Na verdade, Wim Wenders já estava a dever aos
apreciadores de sua obra um filme dessa
categoria de “Estrela Solitária” – também
selecionado pelo Festival de Cannes (2005) -
pois, desde a memorável colaboração com
Michelangelo Antonioni, em “Além das Nuvens”
(1995), em termos de ficção, ele não havia
realizado nada comparável. O melhor que fez, nos
últimos anos, foi o documentário, rodado em
Havana, “Buena Vista Social Club” (1998).

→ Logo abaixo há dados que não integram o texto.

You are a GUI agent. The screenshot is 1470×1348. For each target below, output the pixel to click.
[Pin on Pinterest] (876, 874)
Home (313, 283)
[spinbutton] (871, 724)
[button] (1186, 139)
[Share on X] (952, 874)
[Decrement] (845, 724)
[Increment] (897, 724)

A história de “Estrela Solitária” se passa em
Nevada, Montana e Utah. Neste último Estado,
diante da paisagem de montanhas registrada na
obra de grandes mestres do “western”,
como John Ford, se estabelece um set de
filmagem de mais um filme do gênero, estrelado
por um ator, Howard Spence ( Sam Shepard), que
já teve seus anos de glória, quando abusou do
uso de álcool, de droga e de homéricas farras
com mulheres.
Sem que ninguém da equipe de filmagens perceba,
Howard foge a cavalo, atravessa montanhas, troca
sua roupa com um andarilho, pega um trem, que o
leva até onde possa alugar um carro e, enquanto
dirige, pelo celular, comunica-se com a mãe –
que não vê há mais de trinta anos – e
pergunta-lhe se pode visitá-la. Numa outra
cidade, ele apanha um ônibus e segue para Elko,
Nevada, local em que passou boa parte de sua
vida e onde sua mãe ainda vive.
A mãe (Eva Marie Saint) o recebe na parada do
ônibus, com um buquê de flores de plástico.
Surpreso, ele lhe pergunta se as flores são para
ele. Prontamente, ela lhe responde: “Não!... Que
absurdo! O que você vai fazer com flores de
plástico?” Ela o leva ao cemitério, onde se
encontra enterrado o marido. Reclama por não
haver conseguido, na época do enterro, lápide
branca de mármore, usada em quantidade nas
sepulturas dos soldados mortos no Vietnam. O que
foi possível conseguir, segundo ela, foi um
tampo de sepultura de granito, do qual não
gosta, em cuja lápide se esclarece que o pai de
Howard foi combatente da II Guerra Mundial.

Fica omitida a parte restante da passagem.